[Screenshot grounding data]
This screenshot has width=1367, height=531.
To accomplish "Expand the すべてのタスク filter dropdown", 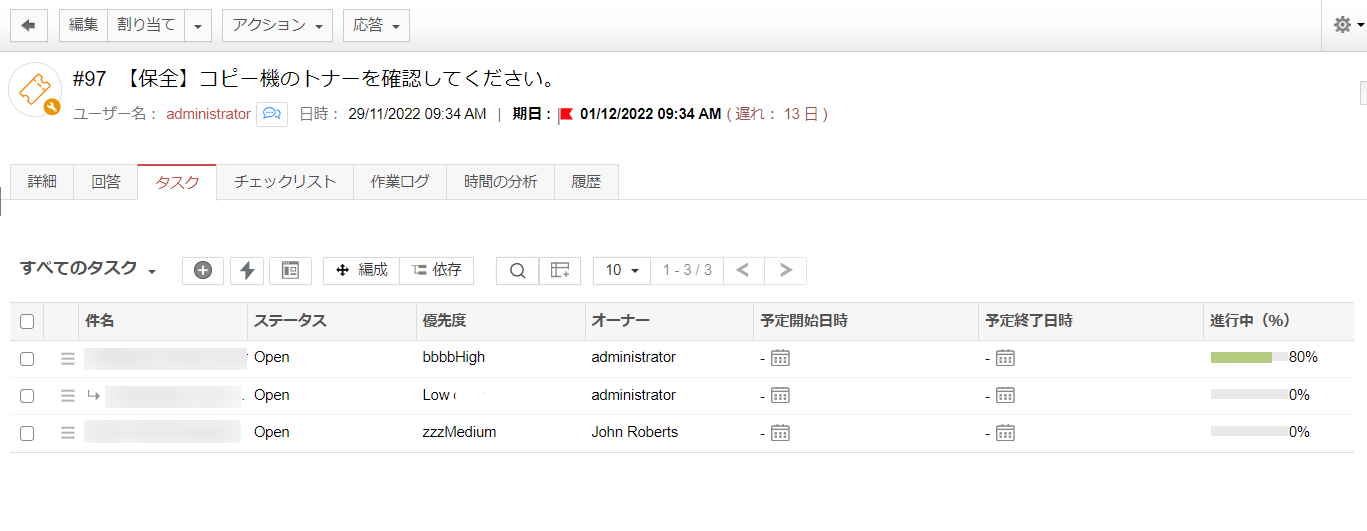I will pyautogui.click(x=89, y=269).
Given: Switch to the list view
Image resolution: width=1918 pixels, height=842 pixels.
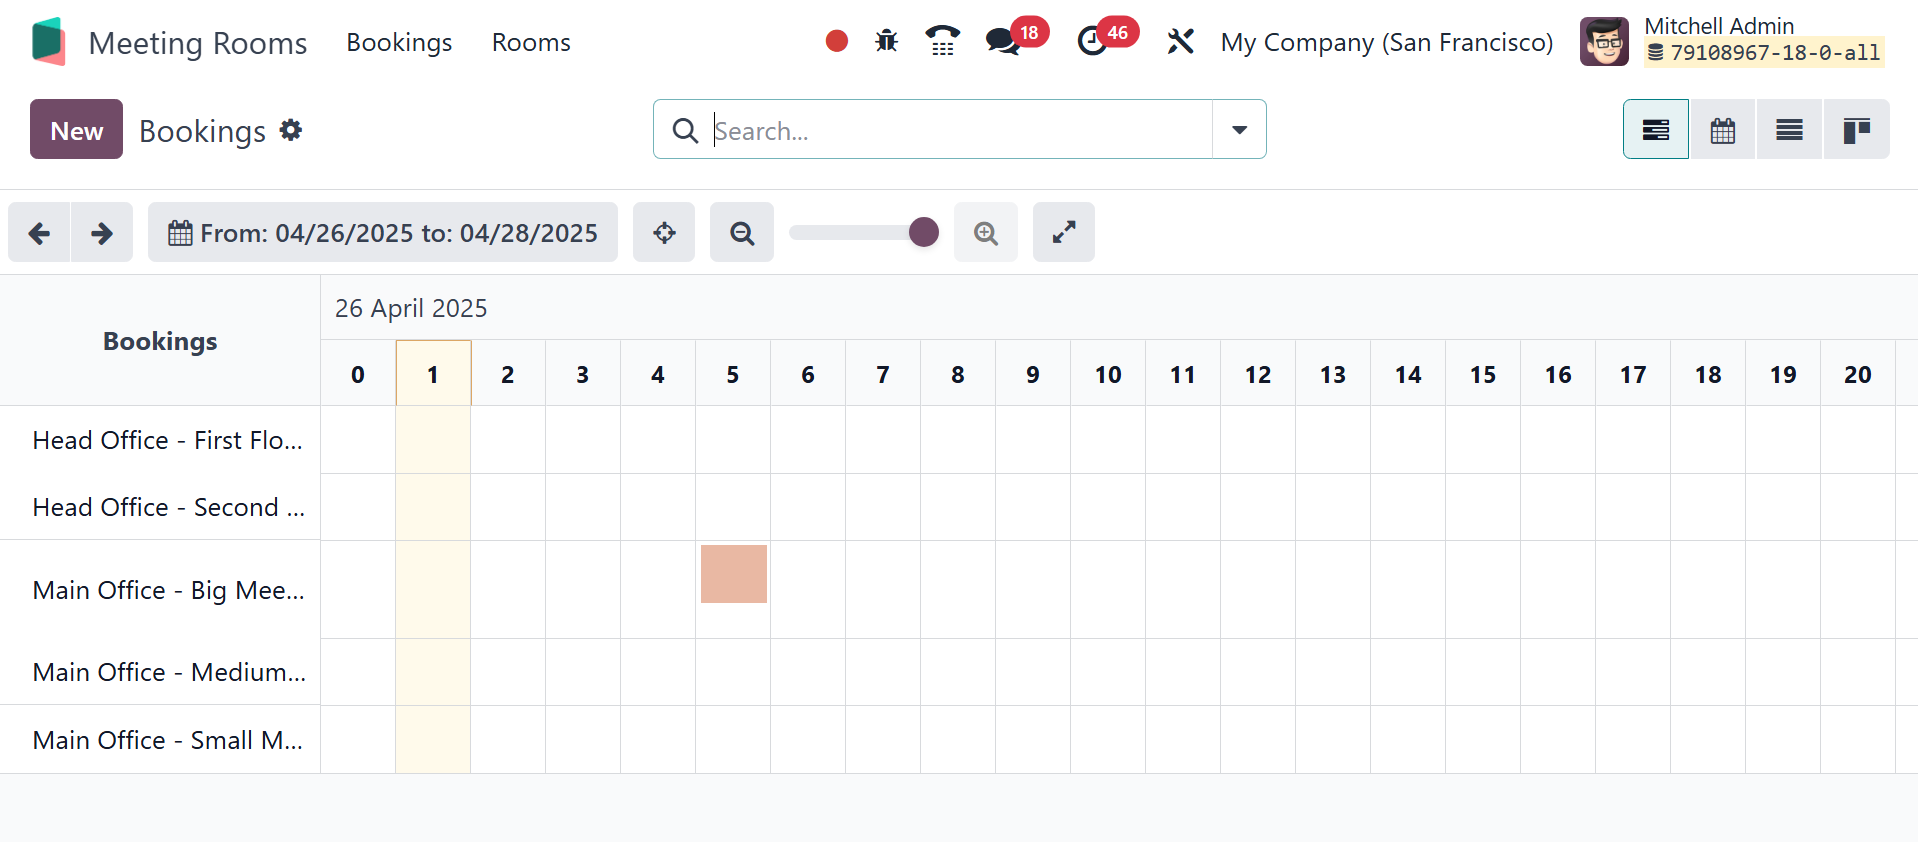Looking at the screenshot, I should tap(1789, 130).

_TASK INSTRUCTIONS_.
In the data above, find the line containing "Given: Switch to the list view"; from there, please write out each line through the end, exactly, with the pictures omitted.

_ANSWER SPACE_.
Given: Switch to the list view
Image resolution: width=1918 pixels, height=842 pixels.
Looking at the screenshot, I should tap(1789, 130).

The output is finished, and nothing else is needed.